Matthias Weniger, who is a curator at the Munich museum and oversees its restitution efforts, has made it his mission to return as many of the silver objects as possible to the descendants of the original owners.
Some of the items were returned to Holocaust survivors in the 1950s and 1960s, if they came forward and actively tried to retrieve their stolen possessions. But many owners were murdered in the Holocaust or, if they succeeded to flee from the Nazis, ended up in far-flung corners of the globe.
“And so you get from one generation to the next generation and you end up with telephone books … with LinkedIn, with Facebook, with Instagram or email addresses that correspond to a member of the younger generation of that family," the researcher explained.The majority of descendants live in the United States and Israel, but the museum has already or is in the process of also returning silver pieces to France, the United Kingdom, Australia and Mexico.

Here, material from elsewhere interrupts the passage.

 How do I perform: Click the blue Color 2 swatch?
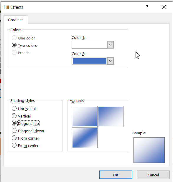[90, 61]
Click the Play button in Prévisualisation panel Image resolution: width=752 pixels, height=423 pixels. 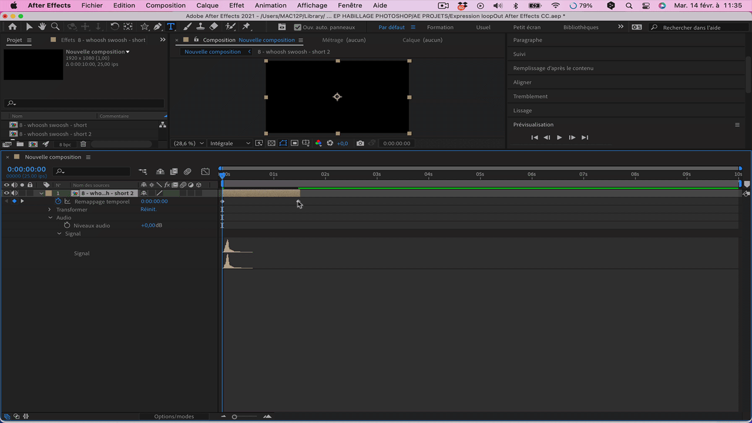[559, 137]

There, Weniger met up with Hila Gutmann, 53, and her father Benjamin Gutmann, 86, at his home in Kfar Shmaryahu north of Tel Aviv, and gave them a small silver cup. The cup was likely used for Kiddush to bless the wine on the eve of Shabbat — but nobody knows for sure because the original owners, Bavarian cattle dealer Salomon Gutmann and his wife, Karolina, who were the grandparents of Benjamin, were murdered by the Nazis in the Treblinka extermination camp.